Transit First was an Australian bus company operating in the south-western suburbs of Sydney.

==History==
Transit First's origins can be traced back to August 1982 when Peter Threlkeld purchased Holswothy Bus Co with 15 buses and services between Liverpool, Holswothy and East Hills adopting the trading name of Westway Bus & Coach Service. In July 1987 Milperra Bus Co was purchased with services between Milperra and Bankstown.

In January 1997 Westway purchased the routes 915 to 921 in the Auburn and Bankstown area from Crossley Bus Lines. In May 2003 Bankstown-Strathfield Bus Service and West Bankstown Bus Service were purchased from the Treuer family. In July 2003 the combined operation was rebranded as Transit First.

Due to the Sydney Metropolitan Bus Service Contracts that started in January 2005, some of the Baxter's Bus Lines were transferred to Connex and Transit First. In September 2006, the services that were transferred to Connex were eventually replaced by new services which were operated by Transit First.

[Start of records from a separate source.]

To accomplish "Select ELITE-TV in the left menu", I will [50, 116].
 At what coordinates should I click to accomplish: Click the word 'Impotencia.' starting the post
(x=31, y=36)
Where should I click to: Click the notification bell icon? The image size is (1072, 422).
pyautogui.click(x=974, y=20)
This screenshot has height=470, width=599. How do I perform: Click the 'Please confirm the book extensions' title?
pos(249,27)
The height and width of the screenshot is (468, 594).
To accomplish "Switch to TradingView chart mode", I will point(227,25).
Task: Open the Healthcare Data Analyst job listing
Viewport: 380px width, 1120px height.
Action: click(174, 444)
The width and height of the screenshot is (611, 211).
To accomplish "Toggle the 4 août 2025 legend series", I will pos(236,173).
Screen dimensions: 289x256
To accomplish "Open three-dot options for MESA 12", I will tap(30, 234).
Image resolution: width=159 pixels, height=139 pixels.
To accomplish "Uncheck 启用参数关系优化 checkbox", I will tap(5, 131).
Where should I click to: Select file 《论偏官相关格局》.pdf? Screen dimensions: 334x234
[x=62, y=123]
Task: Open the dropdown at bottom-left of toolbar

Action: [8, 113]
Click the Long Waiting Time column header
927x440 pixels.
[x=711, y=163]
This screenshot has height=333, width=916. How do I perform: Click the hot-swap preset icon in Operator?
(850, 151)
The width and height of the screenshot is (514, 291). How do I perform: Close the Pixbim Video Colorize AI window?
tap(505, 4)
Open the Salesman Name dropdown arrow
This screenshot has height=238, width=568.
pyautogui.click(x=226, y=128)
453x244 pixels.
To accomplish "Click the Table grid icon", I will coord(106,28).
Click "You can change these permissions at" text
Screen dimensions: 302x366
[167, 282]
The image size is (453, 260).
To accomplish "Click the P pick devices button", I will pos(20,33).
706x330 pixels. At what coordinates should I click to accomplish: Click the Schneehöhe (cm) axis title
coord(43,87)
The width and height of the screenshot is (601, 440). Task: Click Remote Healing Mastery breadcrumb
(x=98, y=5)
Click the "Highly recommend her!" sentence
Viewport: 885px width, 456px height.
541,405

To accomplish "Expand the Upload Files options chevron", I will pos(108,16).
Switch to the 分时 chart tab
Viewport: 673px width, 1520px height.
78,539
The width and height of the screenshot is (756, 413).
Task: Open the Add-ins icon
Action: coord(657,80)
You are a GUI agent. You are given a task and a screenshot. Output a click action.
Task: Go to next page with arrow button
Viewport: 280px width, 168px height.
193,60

In February 2007 Transit First was sold to Veolia Transport NSW.

==Routes==
Transit First operated 15 bus routes in south-western Sydney:
- 900: Liverpool – Burwood via Bankstown (Formerly Route 860: Liverpool to Bankstown via Milperra)
- 901: Liverpool – Holsworthy via Wattle Grove (Formerly Route 863)
- 902: Liverpool – Holsworthy via Moorebank (Formerly Route 862)
- 902X: Voyager Point, Pleasure Point, Sandy Point (Formerly Route 862's extension)
- 903: Liverpool – Chipping Norton – Liverpool (Formerly Route 861)
- 904: Liverpool – Fairfield via Lansvale
- 905: Fairfield – Bankstown via Villawood
- 909: Bankstown – Parramatta via Auburn
- 911: Bankstown – Auburn via Chester Hill
- 913: Bankstown – Strathfield via Roberts Road
- 915: Lidcombe – University via TAFE
- 914: Greenacre – Strathfield
- 925: Bankstown – Condell Park – East Hills

==Shopper Hopper services==
- S1: Lansvale – Cabramatta Shops
- S2: Auburn Botanic Gardens – Auburn Shops

==Fleet==
Westway operated a varied fleet of Albions, Hinos, Leylands, MANs and Volvos. In the late 1990s it standardised on Mercedes-Benz O405s. Westway adopted a white, red and blue livery. Transit First adopted a white, green and blue livery.